Gaia no es rencorosa. Una mente como la suya está por encima de eso. Pero dice:

—No puedo aceptarlos. Después de todo lo que han aprendido, ¿cómo van a volver a mí? Y hacer nuevas copias, libres de recuerdos para que sus días se llenen de desesperación…, no tendría sentido.

—No obstante, al final, sentí lo que Christian sentía.

—Y yo sentí lo que sentía Laurinda. Pero ahora están en paz, en nosotros.

—Porque ya no existen. Sin embargo, me angustia. —La más mínima rebelión, ante la desventaja de ser consciente de todo, que es que nada puede ser ignorado y olvidado—. Y eso me hace plantearme cuestiones de las que supongo que Alfa querrá obtener respuestas, si es que las hay.

Pasado un lapso de tiempo que en realidad no podría medirse tanto por temblores cuánticos como por estrellas, el Viajero dice:

—Traigámoslos de vuelta.

—Ahora eres tú quien se comporta de forma despiadada —dice Gaia.

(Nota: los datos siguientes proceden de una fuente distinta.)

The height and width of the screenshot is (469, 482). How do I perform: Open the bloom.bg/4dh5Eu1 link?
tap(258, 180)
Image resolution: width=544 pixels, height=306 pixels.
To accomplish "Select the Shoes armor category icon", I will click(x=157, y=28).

—Creo que tenemos que hacerlo.

—Entonces, que así sea.

Las mentes se unen. Recopilan y ordenan los datos. Se establece una configuración.

No emula un mundo vivo ni cuerpos vivos. Las mentes están de acuerdo en que eso sería demasiado atractivo y les causaría un tormento excesivo. Los sujetos de su investigación deben pensar con claridad, pero debido a que desean indagar en lo más recóndito de su existencia, les permiten sentir con la misma intensidad que cuando estaban vivos.

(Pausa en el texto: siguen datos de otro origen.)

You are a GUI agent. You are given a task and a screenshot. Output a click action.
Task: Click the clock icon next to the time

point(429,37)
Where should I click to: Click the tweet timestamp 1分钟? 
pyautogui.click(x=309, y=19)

Imaginemos una profunda oscuridad en cuyo interior brilla el lento resurgimiento de dos espectros, hasta que se encuentran cara a cara antes de fundirse en un abrazo inexistente.

—Oh, mi amor, ¿eres tú? —grita Laurinda.

—¿Te acuerdas? —murmura Christian.

—Nunca lo he olvidado, no por completo, ni siquiera en la culminación de la individualidad.

—Yo tampoco, no del todo.

Permanecen en silencio durante un instante, aunque la oscuridad se estremece con el latido de los corazones que una vez tuvieron.

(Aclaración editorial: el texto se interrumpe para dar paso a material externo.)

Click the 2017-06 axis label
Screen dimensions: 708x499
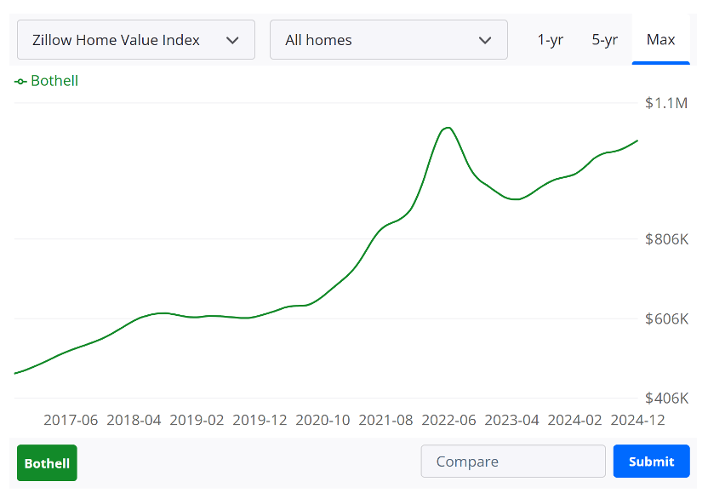coord(71,420)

—Otra vez —dice Laurinda—. Siempre.

—¿Podría suceder? —se pregunta Christian.

A través del vacío de la muerte, perciben las palabras de alguien:

—Gaia, si me entregas a Laurinda, la llevaré a casa con Christian…, a Alfa.

Y otro pregunta:

—Hija, ¿lo deseas? Puedes quedarte en la Tierra y formar parte de la nueva humanidad.

Participará de esos mundos, el interior y el exterior, únicamente como un recuerdo del ser al que habría regresado; pero si se va, no tendrá ni siquiera eso.

—Una vez te escogí, madre —responde Laurinda.

Christian detecta la batalla que se está librando en su interior y le dice:

—Cariño, tienes que hacer lo que tú desees.

Se vuelve hacia él:

—Deseo estar contigo. Para siempre.

Y también, solamente, como recuerdo, igual que él; pero sean lo que sean, estarán juntos, como uno solo, y seguirán viviendo, sin olvidarse.

—Adiós, hija —dice Gaia.

—Bienvenida —dice el Viajero.

La oscuridad se desintegra. Los espectros se disuelven en él mientras sigue en la cima, listo para llevárselos de allí, una parte de todo lo que ha obtenido para aquéllos de quienes es una encarnación.

—¿Cuándo te irás? —le pregunta Gaia.

—Pronto —le dice él: pronto, a casa, a reunirse con su propia individualidad.

Y ella permanecerá allí, esperando el veredicto de las estrellas.